On the Power and Peril of Examples

Published in

Proof Reading

11 min readMay 9, 2022

We like to talk about our algos. We especially like to talk about ideas for making our algos better, ideas for making our measurements of algos better, and how our current algos work. We’ve published the research behind our flagship Proof algo here and discussed the lower level tactics of our algos here. But understandably, most potential clients ask for the short pitch version instead of the 50-page whitepaper version.

Here’s the thing about short algo pitches though — they don’t usually make much sense. Suppose we were to claim something like: “we use AI to beat the slippage vs. arrival of our competitors by 5 bps!” First, how could we know that? Our competitors don’t publish what they’re doing or share their data. Second, even measuring our own performance is a bit of a chicken and egg problem. It takes a lot of trading to build up enough sample size to get meaningful results on noisy metrics like slippage vs. arrival. So if most people insist on such results before trading with us, we’re caught in a circular trap.

This is a conundrum that’s not particularly unique for Proof — it’s generally true for any new company in the algorithmic trading space. But there aren’t very many new companies in the algorithmic trading space, so as an industry we don’t have many recent models for navigating this well. The approach we’ve been taking so far is: ask to be evaluated on the strength of our experience (members of team built Dpeg at IEX, as well as algos at RBC before that), the openness and quality of our research, and low level metrics like short term markouts that are robust at our current sample sizes. We are very grateful to the early clients who are using us based on these reasons, but such brave souls can be hard to find.

There are a few other approaches we could take when it comes to selling our algos. One is rather common but also scientifically fraught — extrapolating a case from a small number of examples. When we are developing and testing algos, we frequently look at such examples — making sure that our high level understanding of what the algos are doing checks out when we play things out for a specific order. Examples are great for building our intuition, keeping us grounded in reality, and potentially revealing our blind spots. They are great for inspiring ideas about how we might do things differently. What they are not great for, unfortunately, is evaluating the overall quality of an algo in a noisy market environment.

We might look at an example and say for instance: well, in this case, we wish the algo had traded more aggressively. This is a great jumping off point for research, but it’s probably not a great idea to just go and change the algo code to behave more aggressively. Because that code change would then affect algo behavior in lots of different situations, and we have no idea how representative our example was. Maybe in the majority of these situations, we were better off with our prior, less aggressive behavior.

The temptation to extrapolate a comprehensive story from a small example is fundamentally human. It is how our brains have evolved to operate in a world that would otherwise be overwhelming in its distinct complexities. That is why selling an algo on an example can work — humans are very inclined to believe that the example is representative. They’ll even do the sketchiest part of the work for you. You can say, “see, in this particular situation, we saved you X bps!” At this point, you have made a true statement. A demonstrably true statement, even. The client then does the math themselves. “So if you save me X bps on every order, and I trade Y orders a month… then wow! I will save so much by trading with you!”

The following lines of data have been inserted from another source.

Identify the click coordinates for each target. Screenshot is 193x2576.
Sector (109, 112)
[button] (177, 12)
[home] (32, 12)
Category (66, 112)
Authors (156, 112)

This is a victory for every middle school math teacher who told you that “word problems really are useful in real life.” And it is correct math — but it is bad science. The client has made an assumption that the example is representative — that their set of Y orders trading in a noisy market can be expected to behave as a collection of very similar examples. Even if Y is large and noise can be somewhat canceled out for the performance of these orders on the whole, the sample size of the example is small. In the best case, the example was selected somewhat randomly, and there is some chance that it reflects the algo’s average case performance on orders like the client’s. Presumably though, if we had a good information about the average case performance of the algo, we would be using that directly instead of extrapolating from an example. So what we’re doing here is taking a stat that isn’t stable because the sample is too small, and making the sample even smaller by narrowing in on a single example. This is not a strategy that should inspire confidence. And in the worst case, the example was cherry-picked, whether intentionally or unintentionally.

Nonetheless, we can learn a lot from examples — we just shouldn’t leap to an overall estimation of an algo’s performance. But examples can give us insights into the relative importance of different kinds of algo decision-making. So here, let’s go through the exercise of using an example to gain a better understanding of the impact minimization model that is part of Proof’s flagship algo.

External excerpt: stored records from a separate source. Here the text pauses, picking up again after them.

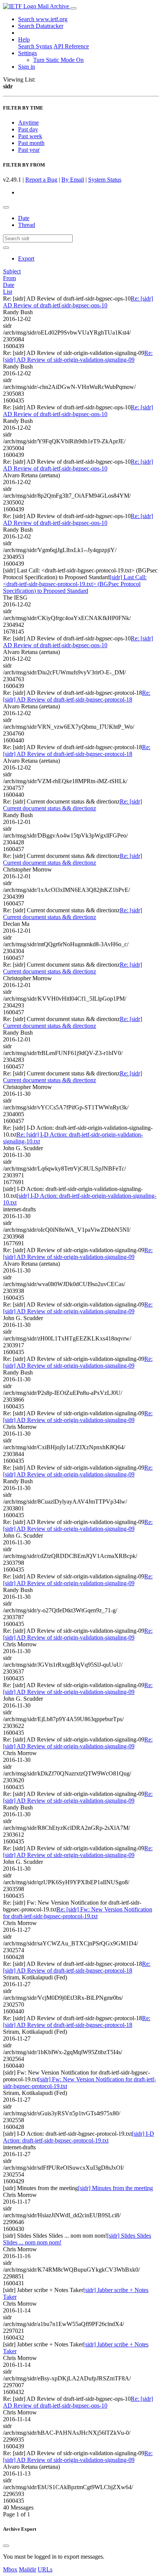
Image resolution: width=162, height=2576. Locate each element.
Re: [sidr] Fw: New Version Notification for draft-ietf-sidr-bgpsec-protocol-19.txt (77, 1912)
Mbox (10, 2569)
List (7, 291)
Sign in (26, 66)
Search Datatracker (40, 26)
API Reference (71, 46)
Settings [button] (27, 53)
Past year (29, 150)
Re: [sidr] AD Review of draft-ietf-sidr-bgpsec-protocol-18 (76, 696)
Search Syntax (35, 46)
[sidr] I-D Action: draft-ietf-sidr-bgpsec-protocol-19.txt (78, 2137)
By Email (72, 179)
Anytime (28, 122)
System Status (104, 179)
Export (26, 258)
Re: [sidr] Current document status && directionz (72, 804)
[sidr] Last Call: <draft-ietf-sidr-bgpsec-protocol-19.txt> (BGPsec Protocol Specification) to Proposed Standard (75, 584)
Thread (26, 225)
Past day (28, 129)
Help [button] (24, 39)
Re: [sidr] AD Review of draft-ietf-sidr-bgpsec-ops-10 (78, 302)
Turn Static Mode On (58, 60)
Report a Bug (41, 179)
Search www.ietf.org (42, 19)
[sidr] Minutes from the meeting (115, 2188)
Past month (31, 143)
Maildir (27, 2569)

First, a bit of context: Proof’s main algo has two components, a liquidity seeking component and impact minimization component. The goal of the liquidity seeker is to find large blocks to trade, presumably against natural counterparties. The goal of the impact minimization component is to trade a reasonable volume in such a way that minimizes market impact. Its main strategy for doing this is to choose a schedule that minimizes our own model of expected market impact as a function of our algo’s posting and spread crossing activities.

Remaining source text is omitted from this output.